• [Exercises to complete]
1/ Answer these questions from the abstract on IGF-I in adults with GH deficiency:
(a) How many patients' records were reviewed?
(b) What peak GH result in a stimulation test established the diagnosis?
(c) What was the median age of the patients who had a Glucagon test?
2/ List every author named in the abstract on IGF-I in adults with GH deficiency.
3/ Continue the abstract on IGF-I in adults with GH deficiency, starting after its final sentence.

• [Provided passage]
________________________

How useful is IGF-I in adults with GH deficiency?
S DeSilva, A Soni, C Tsametis, A Marland, N Karavitaki, S Suliman, HE Turner & JAH Wass
INTRODUCTION: Although IGF-I is considered to reflect the daily GH secretion, its value in establishing the diagnosis of adult growth hormone deficiency (GHD) and in predicting the presence of further anterior pituitary deficits has not been elucidated in a large series.
AIM: To evaluate the diagnostic utility of a subnormal IGF-I in patients with GHD and to investigate whether a low IGF-I is associated with the presence of further anterior pituitary deficits.
PATIENTS AND METHODS: The records of 97 patients (53 females, median age 50 years [range 17-78]) who presented to our Department with GHD were reviewed. The diagnosis was established by peak GH<10 mU/L in an ITT (n=46 [27 females], median age 47 [17-72], BMI 29±4.9) and/or a Glucagon test (n=52 [26 females], median age 49 [19-78], BMI 29.6±5.2). All subjects were well nourished, on optimal hormone replacement therapy (if necessary) and with normal liver and renal function at the time of IGF-I measurement.

________________________

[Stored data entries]
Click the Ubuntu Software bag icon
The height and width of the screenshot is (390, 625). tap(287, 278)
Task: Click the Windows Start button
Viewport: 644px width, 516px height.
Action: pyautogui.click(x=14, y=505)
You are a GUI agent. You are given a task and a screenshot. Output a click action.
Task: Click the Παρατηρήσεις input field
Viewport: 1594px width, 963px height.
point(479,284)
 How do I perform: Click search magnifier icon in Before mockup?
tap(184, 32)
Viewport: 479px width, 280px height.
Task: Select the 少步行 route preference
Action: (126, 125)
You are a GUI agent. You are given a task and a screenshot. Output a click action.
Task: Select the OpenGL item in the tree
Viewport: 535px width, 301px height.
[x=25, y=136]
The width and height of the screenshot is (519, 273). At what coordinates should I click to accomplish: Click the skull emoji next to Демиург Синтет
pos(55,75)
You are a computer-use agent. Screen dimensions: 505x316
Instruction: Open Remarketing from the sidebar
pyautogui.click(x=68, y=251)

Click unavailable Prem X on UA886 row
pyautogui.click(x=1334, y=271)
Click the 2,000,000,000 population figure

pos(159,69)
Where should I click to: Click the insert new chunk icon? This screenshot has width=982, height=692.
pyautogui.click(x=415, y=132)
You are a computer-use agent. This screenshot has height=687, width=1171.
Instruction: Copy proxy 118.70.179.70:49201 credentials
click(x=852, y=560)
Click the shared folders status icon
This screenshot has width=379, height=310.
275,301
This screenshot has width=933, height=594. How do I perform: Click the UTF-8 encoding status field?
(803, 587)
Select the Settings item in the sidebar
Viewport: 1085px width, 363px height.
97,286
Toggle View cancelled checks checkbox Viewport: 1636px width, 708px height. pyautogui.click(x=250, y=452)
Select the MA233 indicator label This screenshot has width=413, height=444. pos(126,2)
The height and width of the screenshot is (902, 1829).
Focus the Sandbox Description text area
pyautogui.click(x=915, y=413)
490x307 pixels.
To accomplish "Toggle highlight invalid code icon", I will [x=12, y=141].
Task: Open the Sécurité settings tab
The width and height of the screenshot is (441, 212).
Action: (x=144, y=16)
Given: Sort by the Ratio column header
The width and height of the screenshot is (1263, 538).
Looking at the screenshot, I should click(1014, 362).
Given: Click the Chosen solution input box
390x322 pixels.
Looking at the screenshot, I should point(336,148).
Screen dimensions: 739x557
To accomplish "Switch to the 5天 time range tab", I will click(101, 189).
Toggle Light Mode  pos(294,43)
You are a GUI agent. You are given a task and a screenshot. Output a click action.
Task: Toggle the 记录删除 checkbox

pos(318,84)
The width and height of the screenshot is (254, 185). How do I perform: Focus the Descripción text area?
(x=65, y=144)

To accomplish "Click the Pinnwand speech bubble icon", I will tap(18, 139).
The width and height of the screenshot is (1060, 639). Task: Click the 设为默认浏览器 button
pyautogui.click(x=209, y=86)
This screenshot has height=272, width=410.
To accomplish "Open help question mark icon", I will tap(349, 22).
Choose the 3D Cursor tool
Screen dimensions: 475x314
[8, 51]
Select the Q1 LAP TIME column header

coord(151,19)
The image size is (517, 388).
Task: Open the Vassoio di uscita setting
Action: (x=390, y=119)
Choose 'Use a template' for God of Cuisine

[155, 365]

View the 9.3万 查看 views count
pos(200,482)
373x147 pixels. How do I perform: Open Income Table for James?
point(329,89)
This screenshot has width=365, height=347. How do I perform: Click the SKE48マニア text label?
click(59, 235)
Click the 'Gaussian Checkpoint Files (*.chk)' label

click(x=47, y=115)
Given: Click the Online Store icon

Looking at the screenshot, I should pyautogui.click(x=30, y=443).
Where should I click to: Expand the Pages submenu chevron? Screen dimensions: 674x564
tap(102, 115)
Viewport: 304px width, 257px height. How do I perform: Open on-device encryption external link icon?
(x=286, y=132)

________________________

• [Results]
1/
(a) 97
(b) A peak GH below 10 mU/L
(c) 49 years

2/ S DeSilva, A Soni, C Tsametis, A Marland, N Karavitaki, S Suliman, HE Turner, JAH Wass

3/
RESULTS: Subnormal IGF-I was found in 50% of the patients in the ITT group and 38.5% in the Glucagon group. BMI did not differ between patients with normal or subnormal IGF-I (ITT:28.4±5.3 vs 29.5±4.6, Glucagon test:29.9±3.9 vs 29.1±6.7). IGF-I values and peak GH levels were significantly correlated in the ITT group only (r=0.466, p=0.003). 60% of the patients with low IGF-I had complete hypopituitarism, 26% 2 more deficits and 5% one more. The corresponding values for subjects with normal IGF-I were 44.6&, 21.4% and 25%, respectively. The number of patients with low IGF-I and 2 or more pituitary deficits was significantly higher than the number of patients with normal IGF-I and 2 or more deficits (p<0.01).
CONCLUSIONS: IGF-I levels do not reflect the GH secretory reserve in adults with GHD. A subnormal IGF-I in these patients is likely to be associated with multiple hormonal deficits.